Stated problem 1:
In the article on robo-signed foreclosure documents, whom does the press often call the country's top foreclosure fighter?
Stated problem 2:
Rewrite the article on robo-signed foreclosure documents from "Okay… there are" up to and including "be the case.", substituting "document signers" for "robo-signers".
Stated problem 3:
Continue the article on robo-signed foreclosure documents, picking up after its last sentence.
***** Extracted text *****
On September 30, Grayson even posted a video on YouTube in which he presented examples of travesties resulting from robo-signed documents. He included a man who was foreclosed on even though he didn’t have a mortgage and had paid cash for his home; a home that had two foreclosure suits against it because two servicers claimed to have ownership of the title; and a couple foreclosed on over a $75 late fee that they were in the process of contesting.
And then, 30 Democrats got together and, with Speaker Pelosi speaking for the group, said that “it was time for the banks to be held accountable for their practices,” or something very close. And President Obama surprised everyone by pocket vetoing a bill that would have affected notarization and interstate commerce, and that many bloggers were very upset about, but I’m still not clear as to its actual impact. But, no matter, the bankers wanted it and he vetoed it anyway, so… surprise!
(I should say that I was happy to see the Dems finally asking questions, and ostensibly making demands for action and accountability, although as anyone who has read my columns regularly over this past year knows, I can’t claim to be even the least bit surprised. I’ve been saying that the mid-term elections would have this sort of effect on politicians specifically as related to the foreclosure crisis for over a year. I’m not bragging, our politicians are nothing if not predictable.)
Okay… there are a few things I want to make sure we all understand before I get to the heart of the matter.
For one thing, it’s important to recognize that these robo-signers are not low-level bank employees. According to April Charney, who the press often calls the country’s top foreclosure fighter, the signing is taking place only a handful of floors below the C-Suite offices, and if you think about it, this would have to be the case.
I mean, at JPMorgan Chase you have to have some juice to run a department whose job is to fraudulently prepare important documents needed by the court in order to foreclose on property. That’s a senior management position if there ever was one, because I’m pretty sure that traditionally speaking anyway, forgeries and fraudulent documents are frowned upon by banks in general, and JPMorgan Chase isn’t likely to be an exception.
***** Supplied records *****
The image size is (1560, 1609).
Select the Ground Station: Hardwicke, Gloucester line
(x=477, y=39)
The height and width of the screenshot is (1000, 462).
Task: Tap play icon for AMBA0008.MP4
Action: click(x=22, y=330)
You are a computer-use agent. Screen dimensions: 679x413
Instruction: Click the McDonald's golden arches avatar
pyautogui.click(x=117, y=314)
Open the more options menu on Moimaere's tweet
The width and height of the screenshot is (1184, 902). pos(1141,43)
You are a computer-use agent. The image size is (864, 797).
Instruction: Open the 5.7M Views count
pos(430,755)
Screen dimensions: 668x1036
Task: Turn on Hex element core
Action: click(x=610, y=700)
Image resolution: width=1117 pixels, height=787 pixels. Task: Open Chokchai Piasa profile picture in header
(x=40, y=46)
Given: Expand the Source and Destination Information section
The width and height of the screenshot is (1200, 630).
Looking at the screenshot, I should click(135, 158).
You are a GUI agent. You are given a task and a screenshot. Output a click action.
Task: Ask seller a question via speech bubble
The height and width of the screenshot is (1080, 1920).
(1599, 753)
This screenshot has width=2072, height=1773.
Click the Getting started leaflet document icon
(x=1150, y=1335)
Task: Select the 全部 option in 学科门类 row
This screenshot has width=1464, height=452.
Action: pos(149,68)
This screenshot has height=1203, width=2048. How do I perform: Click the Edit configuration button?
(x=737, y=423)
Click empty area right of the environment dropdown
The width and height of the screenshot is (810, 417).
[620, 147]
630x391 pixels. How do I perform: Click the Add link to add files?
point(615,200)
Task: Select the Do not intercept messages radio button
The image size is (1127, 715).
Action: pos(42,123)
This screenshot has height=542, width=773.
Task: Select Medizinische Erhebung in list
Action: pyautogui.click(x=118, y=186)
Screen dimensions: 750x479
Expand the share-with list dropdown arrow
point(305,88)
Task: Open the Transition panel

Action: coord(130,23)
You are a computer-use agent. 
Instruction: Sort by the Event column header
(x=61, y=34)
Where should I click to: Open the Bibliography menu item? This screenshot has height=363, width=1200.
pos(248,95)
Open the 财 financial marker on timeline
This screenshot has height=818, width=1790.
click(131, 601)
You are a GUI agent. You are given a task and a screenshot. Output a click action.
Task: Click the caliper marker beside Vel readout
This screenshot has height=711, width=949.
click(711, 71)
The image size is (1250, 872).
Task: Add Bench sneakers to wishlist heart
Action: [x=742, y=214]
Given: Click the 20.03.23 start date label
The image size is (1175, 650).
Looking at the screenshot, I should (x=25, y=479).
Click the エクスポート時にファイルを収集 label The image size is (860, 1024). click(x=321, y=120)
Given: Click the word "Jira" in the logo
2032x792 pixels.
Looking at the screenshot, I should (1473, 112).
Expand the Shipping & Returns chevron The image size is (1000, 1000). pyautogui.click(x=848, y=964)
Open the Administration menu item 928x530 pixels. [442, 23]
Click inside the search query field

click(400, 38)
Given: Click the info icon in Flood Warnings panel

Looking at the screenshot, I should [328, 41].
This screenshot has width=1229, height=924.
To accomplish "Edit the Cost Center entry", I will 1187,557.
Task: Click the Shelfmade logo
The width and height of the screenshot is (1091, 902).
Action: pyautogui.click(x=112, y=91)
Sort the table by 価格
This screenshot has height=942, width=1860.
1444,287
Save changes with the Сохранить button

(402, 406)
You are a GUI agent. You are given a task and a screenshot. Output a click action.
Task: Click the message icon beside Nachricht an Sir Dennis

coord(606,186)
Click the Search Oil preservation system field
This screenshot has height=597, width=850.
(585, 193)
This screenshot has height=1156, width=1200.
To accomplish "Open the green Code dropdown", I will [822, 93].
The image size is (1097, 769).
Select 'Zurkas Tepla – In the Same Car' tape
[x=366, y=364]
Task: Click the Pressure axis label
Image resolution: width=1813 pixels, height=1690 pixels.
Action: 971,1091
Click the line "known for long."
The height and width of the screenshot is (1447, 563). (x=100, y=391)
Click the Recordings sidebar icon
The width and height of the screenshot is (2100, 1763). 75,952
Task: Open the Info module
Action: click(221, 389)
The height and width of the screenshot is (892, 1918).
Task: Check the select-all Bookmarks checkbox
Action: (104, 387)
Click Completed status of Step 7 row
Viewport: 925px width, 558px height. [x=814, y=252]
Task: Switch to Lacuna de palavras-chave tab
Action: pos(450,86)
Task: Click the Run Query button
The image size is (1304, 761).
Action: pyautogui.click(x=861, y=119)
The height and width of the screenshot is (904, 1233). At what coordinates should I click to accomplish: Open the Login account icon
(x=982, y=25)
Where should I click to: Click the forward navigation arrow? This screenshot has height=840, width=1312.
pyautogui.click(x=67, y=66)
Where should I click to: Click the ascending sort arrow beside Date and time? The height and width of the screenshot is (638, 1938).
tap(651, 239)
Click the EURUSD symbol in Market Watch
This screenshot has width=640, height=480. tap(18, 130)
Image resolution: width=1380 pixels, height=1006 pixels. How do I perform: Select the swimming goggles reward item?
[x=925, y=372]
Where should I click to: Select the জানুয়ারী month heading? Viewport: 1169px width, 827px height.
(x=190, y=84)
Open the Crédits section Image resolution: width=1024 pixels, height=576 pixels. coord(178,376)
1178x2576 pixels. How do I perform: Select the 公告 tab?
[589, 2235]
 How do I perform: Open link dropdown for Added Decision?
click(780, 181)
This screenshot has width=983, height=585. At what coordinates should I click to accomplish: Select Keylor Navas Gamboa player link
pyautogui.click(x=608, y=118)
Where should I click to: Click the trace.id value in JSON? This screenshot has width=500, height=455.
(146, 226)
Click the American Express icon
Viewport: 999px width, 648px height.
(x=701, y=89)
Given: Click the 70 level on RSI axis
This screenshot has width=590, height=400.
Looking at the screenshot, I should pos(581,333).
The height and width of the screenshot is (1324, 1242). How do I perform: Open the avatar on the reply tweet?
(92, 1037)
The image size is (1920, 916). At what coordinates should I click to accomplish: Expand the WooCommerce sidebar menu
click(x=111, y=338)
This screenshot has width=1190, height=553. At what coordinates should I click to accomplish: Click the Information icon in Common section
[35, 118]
*****
Written response 1:
April Charney

Written response 2:
Okay… there are a few things I want to make sure we all understand before I get to the heart of the matter.
For one thing, it’s important to recognize that these document signers are not low-level bank employees. According to April Charney, who the press often calls the country’s top foreclosure fighter, the signing is taking place only a handful of floors below the C-Suite offices, and if you think about it, this would have to be the case.

Written response 3:
I also want to make sure that we all recognize that this is not a case of rogue employees going off the reservation. GMAC/Ally, JPMorgan Chase, Bank of America, and ALL THE REST, regardless of whether they have yet admitted the truth about their practices (read: crimes), knew exactly what they’ve been doing. It’s not an accident, or something that went on without the bank’s knowledge.
They all knew it was wrong. They knew they were breaking all sorts of state and federal laws. They conspired to defraud the federal government, the courts, the states, the American people, and in fact, the entire world. They carefully planned what they did, and until recently, it appeared that they had executed their plans effectively, and certainly with great aplomb.
But now, thanks to a bunch of dedicated consumer attorneys, many of which are associated with O. Max Gardner III, and April Charney, they’ve been caught… red-handed, as they say… hands in the proverbial cookie jar, mouth and pockets stuffed with cookies, and with crumbs and chocolate all over their faces.
We know these things to be true, right? We don’t have to wait for the rest of the banksters to come forward… we know it was ALL of them. Bank of America, GMAC, JPMorgan Chase, and the others that have halted foreclosures in 23 states is more than enough to expose the crimes being perpetrated here, right? And we certainly don’t have to wait to see if the fraud occurred in the other 27 states, right?
We also don’t need to wait for our judicial system to rule on whether the banksters and servicers were in fact breaking laws… just the fact that they have robo-signers signing 10,000 of anything a month is evidence of criminal wrongdoing on a massive scale, correct? And the fact that banks are voluntarily freezing foreclosures, now that their robo-signing has made headlines, should make it clear that they know they’re in trouble here.
THE SiGNiNG…
With Apologies to Stanley Kubrick
Take a step back for a moment… there’s a job at banks where someone signs their name thousands of times a day without reading what they’re signing.
Once again… there’s a job at banks in this country, where you sign your name on documents you’re not reading? We don’t manufacture all that much in this country today, but now we’re the global leader at signature manufacturing? Where else, or whenever before have you heard of that job existing? Are the career counselors in America’s high schools now advising our matriculating youth that they should consider a career in signature production?
“Well, Tommy… let’s have a look, shall we… hmmm… let’s see, a “˜D’ in English… not much better in math… didn’t take any science classes… SAT scores… no, no help there. Well, young man… with your academic record, you’re going to have a very difficult time getting into college next year. But… hang on… I do see that you’re fairly proficient at signing your own name. Have you considered going to work as a robo-signer at one of our nation’s major banking institutions?”
Predictably, GMAC/Ally and JPMorgan Chase have basically said that the laws being broken through the use of the robo-signers were mere “technicalities”… insignificant little dalliances, conceived by paper-pushers, and wholly unnecessary in today’s fast paced, high-technology world. In other words… it’s no no big deal.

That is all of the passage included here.